**Supplied text:**
▬▬▬▬▬▬

Maleficent: Mistress of Evil
See review at portlandmercury.com/film (Opens Thurs Oct 17, various theaters)

Monos
Monos follows a team of teenaged guerrilla soldiers somewhere in South America, but we’re told nothing about them. Instead, we’re embedded with them—we watch them squabble and laugh and wrestle in the dirt; we see them try to keep warm at night; we see them fire off their rifles in the morning. Directed by Colombian-Ecuadorian filmmaker Alejandro Landes, the movie is split in two halves. The first takes place on top of a cloud-shrouded mountain, amid abandoned structures of concrete and rebar. It’s a gorgeous, forbidding place, and most of the film’s pleasures come from the lustrous scenery paired with the minimal power of composer Mica Levi’s score. The second half of Monos is a descent into the jungle, a claustrophobically verdant maze of mud, leaves, and rivers swollen with rain. By now the team has begun to fray, although their mission and their individual desires are never fully articulated. That lack of specificity hurts Monos: The hypnotic first half simply doesn’t give the audience enough to latch onto. (Opens Fri Oct 11, Cinema 21) NED LANNAMANN

OMSI’s 2019 Sci-Fi Film Fest
OMSI’s annual collection of science-fiction classics and favorites is coming out strong this year, with a phenomenal lineup that includes two from Stanley Kubrick (2001 and A Clockwork Orange), two from Denis Villeneuve (Arrival and Blade Runner 2049) and a slew of other must-sees like Under the Skin, Children of Men, and Fantastic Planet. More at omsi.edu. (Through Wed Nov 6, Empirical Theatre at OMSI) ERIK HENRIKSEN

Portland Latin American Film Festival: The Good Girls
Director Alejandra Márquez Abella’s study of a very affluent woman at the dawn of the ’80s in Mexico City and how she copes with an economic crash. (Wed Oct 16, Hollywood Theatre)

Portland Unknown Film Festival
A fest that shines the spotlight on low-budget and analog filmmaking, bringing you a full weekend of curated works. More at portlandunknown.com. (Fri Oct 11-Sun Oct 13, Disjecta)

Psycho
Of all the things this Hitchcock classic is often championed for, maybe the most notable achievement is how completely it manipulates an audience’s empathy. Hitchcock has made better films, but never any as sneaky as Psycho. (Fri Oct 18-Thurs Oct 24, Academy Theater) BOBBY ROBERTS

Re-Run Theater: Wes Craven’s Summer of Fear
The Hollywood Theatre’s monthly TV party screens Wes Craven’s TV movie Stranger in Our House, an adaptation of Lois Duncan’s novel Summer of Fear. It premiered on Halloween night, 1978, and stars Linda Blair as a high school girl whose weird cousin moves into her house and is immediately suspected of being a goddamn witch. (Wed Oct 23, Hollywood Theatre)

▬▬▬▬▬▬

**Data extract:**

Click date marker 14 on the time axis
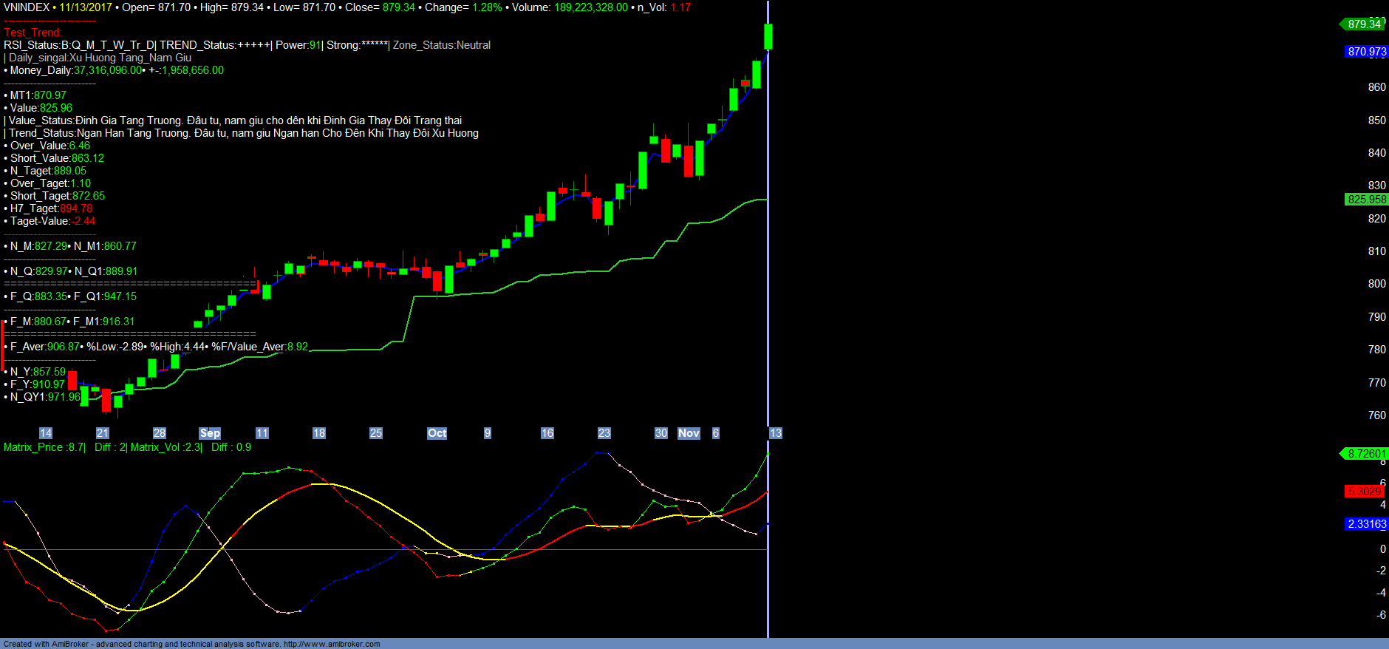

▬▬▬▬▬▬

**Stated exercise 1:** According to the film listings, who composed the score for Monos?
**Stated exercise 2:** Name every film title that the film listings give as part of OMSI's 2019 Sci-Fi Film Fest lineup.
**Stated exercise 3:** Write out the passage from the film listings that begins at the words "OMSI’s 2019 Sci-Fi" and stops after "Oct 13, Disjecta)".
The material comes from a different source than the film listings.

**Complete response 1:** Mica Levi

**Complete response 2:** 2001, A Clockwork Orange, Arrival, Blade Runner 2049, Under the Skin, Children of Men, Fantastic Planet

**Complete response 3:**
OMSI’s 2019 Sci-Fi Film Fest
OMSI’s annual collection of science-fiction classics and favorites is coming out strong this year, with a phenomenal lineup that includes two from Stanley Kubrick (2001 and A Clockwork Orange), two from Denis Villeneuve (Arrival and Blade Runner 2049) and a slew of other must-sees like Under the Skin, Children of Men, and Fantastic Planet. More at omsi.edu. (Through Wed Nov 6, Empirical Theatre at OMSI) ERIK HENRIKSEN

Portland Latin American Film Festival: The Good Girls
Director Alejandra Márquez Abella’s study of a very affluent woman at the dawn of the ’80s in Mexico City and how she copes with an economic crash. (Wed Oct 16, Hollywood Theatre)

Portland Unknown Film Festival
A fest that shines the spotlight on low-budget and analog filmmaking, bringing you a full weekend of curated works. More at portlandunknown.com. (Fri Oct 11-Sun Oct 13, Disjecta)